Not reported at Downstreamer's forum yet.

-- Anonymous, June 07, 2001

A tank of 9.0 RVP conventional 87 octane gasoline was struck by lightning and caught fire Thursday at Orion's Norco, Louisiana, refinery, market sources said. One trader said he was not sure what the affected tank contained, but that the refinery was definitely hosting a fire. "There is a fire at the tank area," the trader said. "It was hit by lightning. We have a barge loading there and heard it from our barge broker who is watching it burn." Orion officials were not immediately available for comment. Orion is a 200,000 b/d operation.

http://www.platts.com/stories/oil2.html

-- Anonymous, June 07, 2001


Thanks, Brent. Don't know who or what Orion is but it used to be a Shell facility. Guess they sold it. Thank goodness it was only a holding tank and not a vital part of the refining process.

-- Anonymous, June 07, 2001

Hi OG,
This refinery is not the biggest one around, but has added some major new processes (equivalent to almost a rebuild i would say).. and is a now a fairly deep conversion facility running predominantly Venezuelan heavies i think..

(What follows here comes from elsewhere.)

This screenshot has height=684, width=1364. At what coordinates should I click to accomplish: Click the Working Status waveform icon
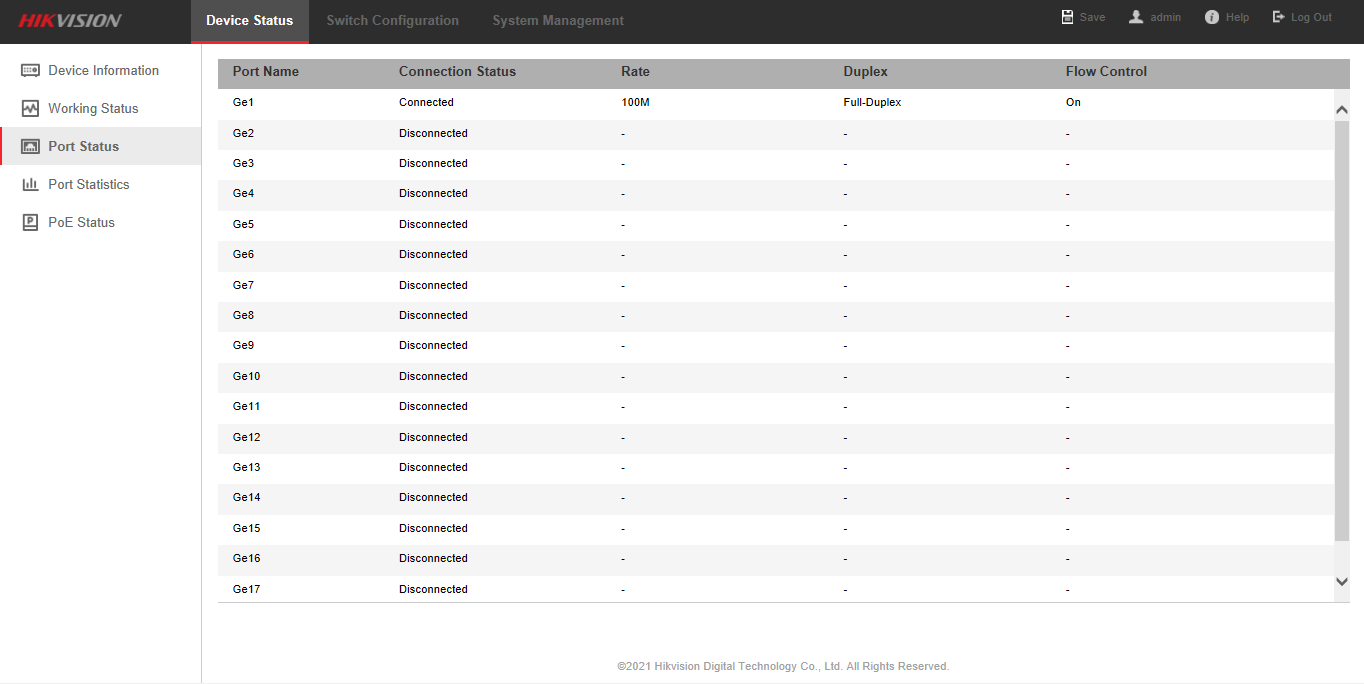click(x=30, y=109)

I don't know the ownership, but sounds like the facility has gone through quite a bit of financial turmoil as per next link

http://ourworld.compuserve.com/homepages/spindle/coker/coker.html

Here's a link to the Orion site

http://www.orionrefining.com/facility_main.htm

cheers

brent

-- Anonymous, June 07, 2001


I left New Orleans in 1987, had several clients among the law firms in One Shell Square, some of whom handled cases for and against Shell. I remember Shell Norco was notorious for refinery fires--or maybe it just seemed that way because the fires were so spectacular (as oil facility fires usually are). And maybe that's why Shell unloaded the facility too. Considering the large number of refineries in St. Bernard and Plaquemines parishes and in other parishes around New Orleans, there have been surprisingly few major accidents.